中村:米国にはNapa Wine Companyのようなカスタム・クラッシュがあるので、設備を持たなくてもワインを作るチャンスがあります。そこで機会をうかがっていたのですが、リーマン・ショックによって米国の景気が悪くなり、いいブドウが手に入る状況ができました。
サンジャコモの畑はArtesaでも使っており、共感できて信頼できるところとして選びました。
――最初からピノ・ノワールとシャルドネで行くつもりだったのですか。
中村:いえ、最初にどういうワインを作りたいか考えました。マーケティングも考えないといけないし、日本の食文化も強く意識しました。特に海外に出てからは日本文化を意識することが増え、日本食に合うワインを作りたいと思いました。その結果、ピノ・ノワールとシャルドネになりました。
――醸造はNapa Wine Companyを使っているのですか。
中村:Napa Wine Companyは、うちのような小さなところでは利用できません。ワイナリーの中には生産設備を有効利用するために、自社で使わない分を他社に貸しているところがあります。そうようなワイナリーの中から、ドミナリーというワイナリーを選びました。

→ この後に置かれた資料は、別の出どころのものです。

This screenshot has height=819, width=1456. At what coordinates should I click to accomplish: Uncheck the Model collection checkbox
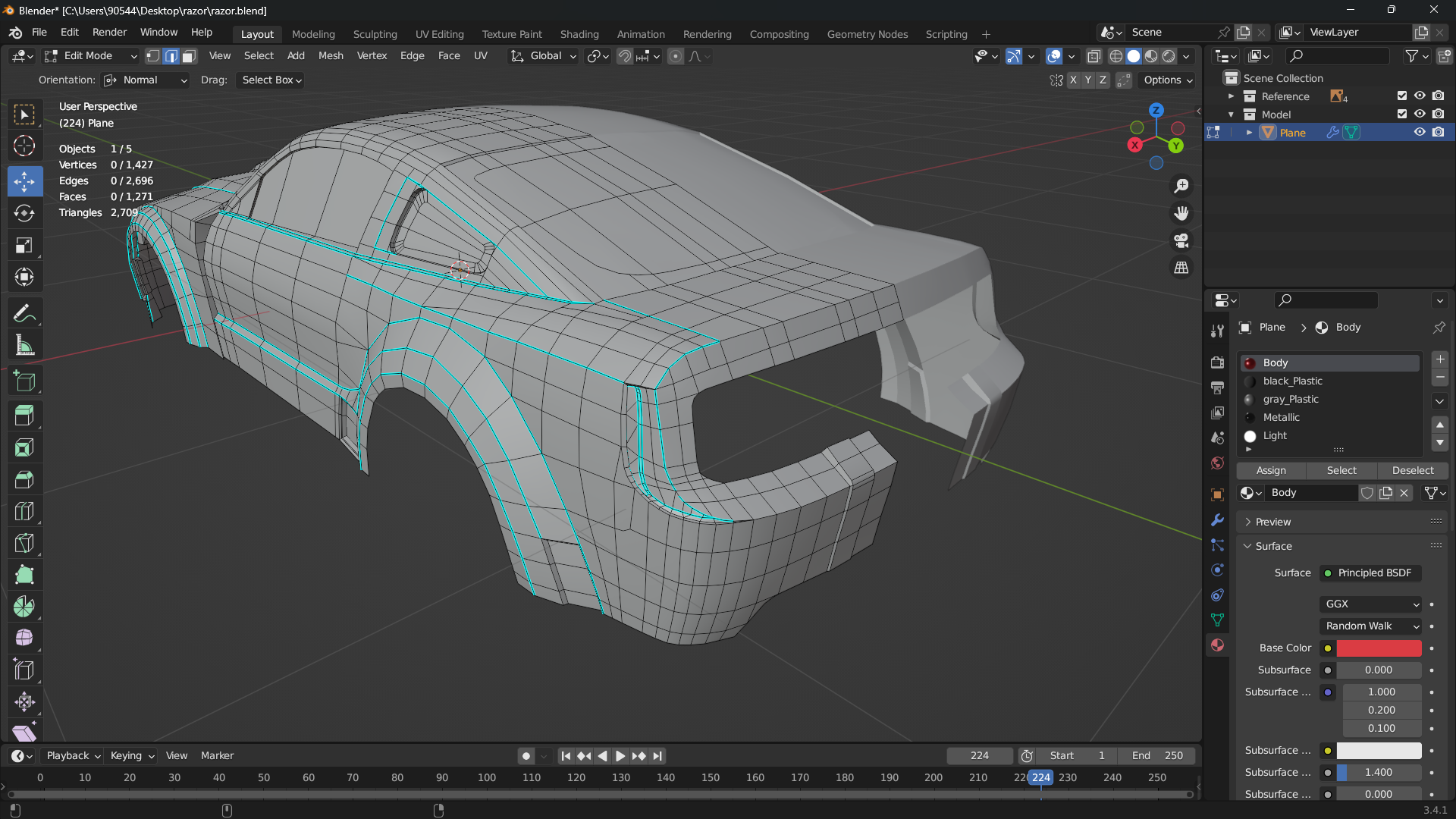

ところが、ここが翌年破綻してしまい、今はSilenus Vintnersというところを使っています。最初に働いたKoves Newlanとジェネラル・マネージャーが同じ人なのです。ドミナリーのワインメーカーとは人間関係をうまく作れなかったこともあり、よりよい人間関係を作れることを重視しました。
――破綻したワイナリーで、ワインが差し押さえられるようなことはなかったのですか。
中村:そうなんですよ。先方としては顧客を離したくないので、ワインを引き上げようとしたら拒否されたんです。最後は弁護士をたてて解決しましたが、一週間くらいは眠れない日々が続きました。
――Noriaを中川ワインで扱うようになったのはいつからですか。
中村:最初の2010年のワインを発売した2012年2月からです。Artesaが日本進出を検討したことがあり、そのときに中川ワインの社長とお会いしました。残念ながら話がまとまらなかったのですが、その後もナパにいらしたときにお会いしたり、中川ワインの社員旅行のときに話をする機会をもらったりと、交流が続いていました。
そこで、初めてワインを作ったときにも連絡を取りました。試飲したいということだったのでワインを送りました。「ぜひやりましょう」と扱ってもらえることになりました。
現在は75%くらいが日本で販売、残りは米国で5つくらいのレストランとショップ1軒に卸しています。当初は日本は30%くらいと考えていたのですが、中川ワインがたくさん売ってくれました。逆に、米国分はあまり残らないという状況でした。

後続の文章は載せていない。